Forgetting is the enemy of effective learning
I don’t blame you if you’re feeling alarmed. Maybe you’re thinking: “What’s the point of all this learning if I’m going to forget it later?” Forgetting plays a vital role in how the human brain functions. We are exposed to an abundance of information and stimuli. We need to filter out what is important from the noise. Otherwise, we’d quickly become overwhelmed by unimportant details. The brain uses several rules for deciding what to keep in long-term storage, like the emotional salience of the experience, the effort to acquire the information, and how frequently it’s been repeated. The good news is that once we know these rules, we can use them to improve learning outcomes. We can do this by increasing repetition and introducing desirable difficulties (e.g. testing, spacing, variation), making the learning process more challenging, but the content more likely to be remembered.
The trick to enhancing learning and getting the most from Trickle is to use sources and actively create rather than passively absorb.
Use the sources!
You’ve almost certainly noticed that each drip has several sources attached. They are not there for decoration. The author has curated a list of great learning content for you to explore and deepen your knowledge. You’ll often find a TED talk, podcast, or article by one of the leading experts in the field. Engaging with sources is a great way to improve your retention of new knowledge. They usually present the concepts summarized in the drip from a different angle and often in more detail. By engaging with sources, you’re increasing repetition and increasing variation. You’ll end up diving deeper into the topic, thus increasing the effort you’ve put into learning. All this is likely to increase your ability to retain the new knowledge.

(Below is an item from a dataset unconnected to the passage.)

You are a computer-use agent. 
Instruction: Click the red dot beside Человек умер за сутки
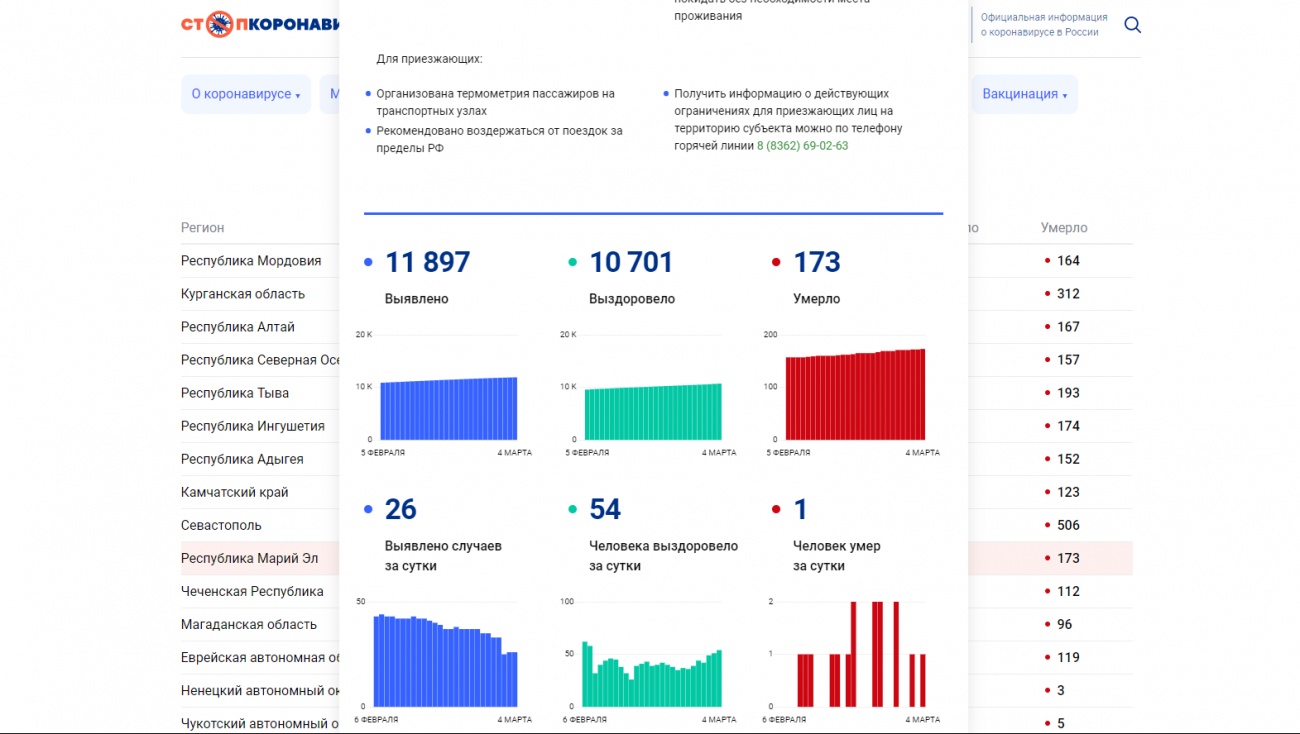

Don’t forget that you can save a source for later if you don’t have time to view it right away. Click the Save + button and you’ll find it at the top of your sources list on your My Trickle page.
Actively create instead of passively absorbing
The best strategies for effective learning are active strategies that involve actively thinking, recalling information, organizing, and elaborating ideas. So it’s unfortunate that so many people rely so heavily on passive strategies like reading, highlighting, underlining, and memorizing. Trickle provides many ways to learn actively. You can begin by collecting great sources while doing independent research on the web. Organize the sources into key ideas and themes by putting them into streams. Formulate the key insights into your own words by summarizing them into drips. Share the streams with your friends and determine the best ways to communicate those ideas. Teaching is one the most powerful ways to reinforce learning, so consider publishing your stream to the community. The goal here is to go beyond passive learning strategies and achieve deeper learning through analysis, application, and creation.
There’s more to come from Trickle
We’re always improving the ways that Trickle supports lifelong learners in their quest to acquire and retain knowledge and skills. Major feature improvements we are working on include testing and spaced repetition. There is ample evidence that these learning strategies are among the most effective, so we want to make them available to our users very soon.